## Document section
=== Begin Enclosure ===

Spy case against Georgian photographers ‘weak’: lawyer
The lawyer for one of three Georgian photojournalists charged with spying for Moscow said Tuesday that the authorities had no strong evidence to link them with Russian intelligence.
The men, who include pro-Western President Mikheil Saakashvili’s personal photographer, have been accused of collecting confidential material on the Georgian leader and sending it to the Russian military intelligence agency.
But the lawyer for the alleged kingpin of the spy ring, European Pressphoto Agency photographer Zurab Kurtsikidze, said the evidence suggested that he was innocent of the charges, which have shocked the local media community.
“The prosecution does not have strong evidence to prove Zurab Kurtsikidze’s guilt,” lawyer Nino Andriashvili told AFP.
Police have released allegedly incriminating video testimony from the president’s photographer and surveillance recordings of phone calls between the suspects discussing payments.

=== End Enclosure ===

[Stored records]
=== Begin Enclosure ===

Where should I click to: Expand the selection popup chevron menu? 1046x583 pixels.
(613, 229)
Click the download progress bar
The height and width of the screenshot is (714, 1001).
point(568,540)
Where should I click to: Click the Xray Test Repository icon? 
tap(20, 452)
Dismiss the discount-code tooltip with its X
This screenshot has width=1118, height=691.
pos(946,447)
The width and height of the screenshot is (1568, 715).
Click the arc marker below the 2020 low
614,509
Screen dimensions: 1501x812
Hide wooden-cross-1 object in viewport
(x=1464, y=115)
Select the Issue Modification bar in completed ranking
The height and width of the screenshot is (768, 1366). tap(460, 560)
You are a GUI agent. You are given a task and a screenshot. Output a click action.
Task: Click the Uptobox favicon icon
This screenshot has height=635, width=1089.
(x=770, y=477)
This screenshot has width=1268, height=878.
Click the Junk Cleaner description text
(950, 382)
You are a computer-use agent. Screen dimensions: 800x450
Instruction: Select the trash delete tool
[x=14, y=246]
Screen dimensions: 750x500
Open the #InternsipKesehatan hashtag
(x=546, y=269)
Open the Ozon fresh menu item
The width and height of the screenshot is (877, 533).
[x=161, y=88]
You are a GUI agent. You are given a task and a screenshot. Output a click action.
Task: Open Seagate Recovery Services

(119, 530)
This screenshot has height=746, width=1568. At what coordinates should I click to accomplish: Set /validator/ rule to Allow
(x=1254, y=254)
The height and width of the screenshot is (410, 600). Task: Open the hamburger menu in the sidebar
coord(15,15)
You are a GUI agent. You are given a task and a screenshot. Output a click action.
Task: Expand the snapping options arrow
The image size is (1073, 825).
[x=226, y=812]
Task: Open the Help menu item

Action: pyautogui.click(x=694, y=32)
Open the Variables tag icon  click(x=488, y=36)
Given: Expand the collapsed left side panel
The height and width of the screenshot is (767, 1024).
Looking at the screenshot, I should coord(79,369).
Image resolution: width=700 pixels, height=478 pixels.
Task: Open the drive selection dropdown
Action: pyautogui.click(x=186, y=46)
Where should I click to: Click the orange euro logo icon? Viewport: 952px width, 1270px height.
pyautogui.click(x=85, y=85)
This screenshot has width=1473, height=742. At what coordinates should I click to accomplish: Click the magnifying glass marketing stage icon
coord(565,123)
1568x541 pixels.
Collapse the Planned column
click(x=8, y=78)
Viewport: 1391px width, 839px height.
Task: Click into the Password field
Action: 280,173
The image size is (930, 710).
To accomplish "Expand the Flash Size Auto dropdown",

=== End Enclosure ===

## What to produce
Condense the paragraph beginning "But the lawyer for the alleged kingpin" in the report on the Georgian spy case into a shorter version that retains its main facts. The records are separate material, unrelated to the report on the Georgian spy case.

## Solution for this task
According to his lawyer, the evidence suggests that Zurab Kurtsikidze, the European Pressphoto Agency photographer alleged to lead the spy ring, is innocent of the charges, which have shocked the local media community.